Plaintiffs, in support of their appeal from the judgment, challenge these findings and conclusions upon several grounds. We will consider first the question whether or not the evidence supports the findings that the defendants' quarrying operations do not constitute a nuisance and do not cause damage to the plaintiffs.
At the beginning of the trial counsel for defendants requested that the trial judge "visit the quarry and this area up there," as a means of eliminating the need for an expensive air pollution test and of determining the amount of dust and noise "because your Honor can hear it, your Honor can see the amount of dust, and your Honor can see just what is going on." The judge indicated willingness to do so and counsel for plaintiffs said, "That's perfectly satisfactory to us." At the conclusion of the trial the judge asked counsel if the following Monday, October 20, 1952, would be good for going out to the scene of operations and the surrounding area, and counsel on both sides agreed. A minute order of October 20, 1952, recites the convening of the court, the presence of the judge, the clerk, the sheriff and counsel for plaintiffs and defendants, and states, "Whereupon the Court views the Property in the Action ..." The findings of fact recite that "evidence both oral and documentary was introduced and the Court, on motion of the defendants, which motion was not opposed by plaintiffs, and in the presence of counsel for the plaintiffs and counsel for the defendants having personally viewed the quarry involved and the surrounding area and the cause having been submitted, the Court makes the following findings of fact and conclusions of law ..." There is no record of what the judge observed upon this occasion other than as reflected in the findings of fact and conclusions of law which he later signed and filed.
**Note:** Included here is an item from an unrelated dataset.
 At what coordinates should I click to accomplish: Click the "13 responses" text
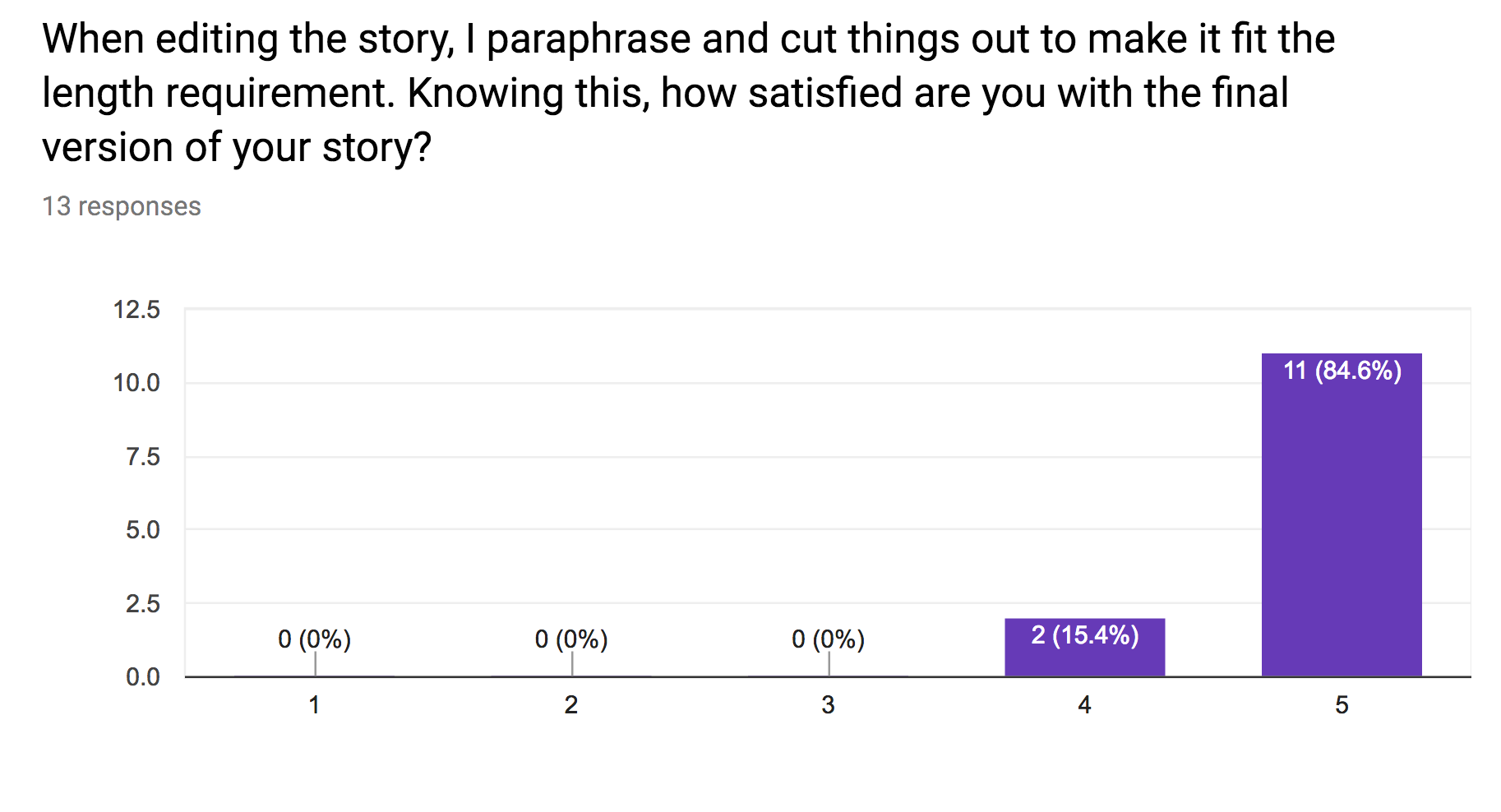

 Under the circumstances there can be no doubt of the applicability of the rule that the trial judge's view of the property "with the consent of counsel is evidence in the case and `may be used alone or with other evidence to support the findings.' (Noble v. Kertz & Sons Feed & Fuel Co., 72 Cal.App.2d 153, 159 [164 P.2d 257]; see also Wilkins v. City of San Bernardino, 29 Cal.2d 332, 348 [171 P.2d 542]; Safeway Stores v. City Council, San Mateo, 86 Cal.App.2d 277, 284 [194 P.2d 720]; Wheeler v. Gregg, 90 Cal.App.2d 348, 366 [203 P.2d 37]; Sindell v. Smutz, 100 Cal.App.2d 10, 15-16 [222 P.2d 903].)" (McCarthy v. City of Manhattan Beach, 41 Cal.2d 879, 889 [264 P.2d 932]. See also Ethel D. Co. v. Industrial Acc. Com., 219 Cal. 699, 704-705 [28 P.2d 919]; Neel v. Mannings, Inc., 19 Cal.2d 647, 654 [122 P.2d 576]; Stacey v. Hayes, 31 Cal.App.2d 422, 424 [88 P.2d 165]; Anderson v. State, 61 Cal.App.2d 140, 145 [142 P.2d 88].)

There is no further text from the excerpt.